What you are asking for does exist: aliexpress.com/ite…uct Personally I would go with a USB caddy though - it's what I did on my old school HP ProBook 4520s. It does sport a PC express slot so I fitted a USB 3 card and connected my drives via that. Sadly Windows 11 won't boot from that port (I built it on another laptop - it just bluescreens on this one)
It may exist, but that isn't it. That items is just a mislabelled product that could be either SATA Express to PCI-E M.2 or U.2 to M.2 - likely the latter as that's mentioned several times in the description.
It won't function the way you want on a normal SATA port.
Not aware of.
The only important thing about your device is your data/files. So just ensure you have 3 copies of all this in 3 locations - somewhere else in your property, somewhere else in another property and also in the cloud somewhere.
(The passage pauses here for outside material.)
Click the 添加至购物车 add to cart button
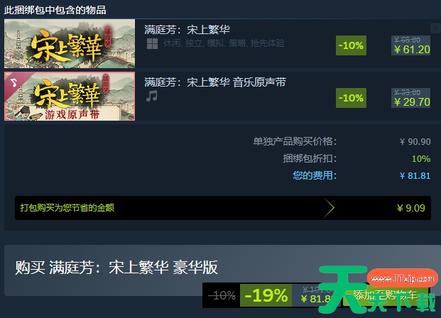The height and width of the screenshot is (318, 441). coord(385,295)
If the worst thing then happens, you can obtain another device and subsequently access your copied data. You will need to define a frequency on how often you make this copied data/files and the methods you will choose.
Your post isn't terribly clear and I can't tell whether you want to fit a new drive you can reuse to an old laptop or if you're asking if you can connect your current old laptop drive to a future laptop.
Generally speaking M.2 sockets do typically carry an SATA connection so many laptops will allow you to connect an SATA drive to an M.2 socket.
The reverse is rarely true though, SATA ports do not carry PCI-E (NVMe) connections so you can't connect an M.2 drive to a normal SATA port.
'Rarely' because there was a short lived standard called SATA Express that did carry a PCI-Express signal, but not many drives used it so it quickly stopped being included in systems.
Author
To be clear I have an old laptop which takes a SATA 2.5inch drive. I have taken out the CD drive and replaced with a cartridge which can take another SATA 2.5" drive as secondary storage. I am trying to find an adapter to convert an NVME (M key type) to SATA 2.5" so can connect this to the laptop. When needed I can take the drive out and attach to another system with an USB adapter.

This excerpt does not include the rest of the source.